**WORK INSTRUCTIONS:** Each record that follows must be printed exactly as given.

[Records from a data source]
+===+
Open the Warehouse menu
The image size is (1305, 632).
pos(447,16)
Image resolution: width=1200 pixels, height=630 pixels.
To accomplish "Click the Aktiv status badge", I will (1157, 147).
+===+
**WORKED SOLUTION:**
Open the Warehouse menu
The image size is (1305, 632).
pos(447,16)
Image resolution: width=1200 pixels, height=630 pixels.
To accomplish "Click the Aktiv status badge", I will (1157, 147).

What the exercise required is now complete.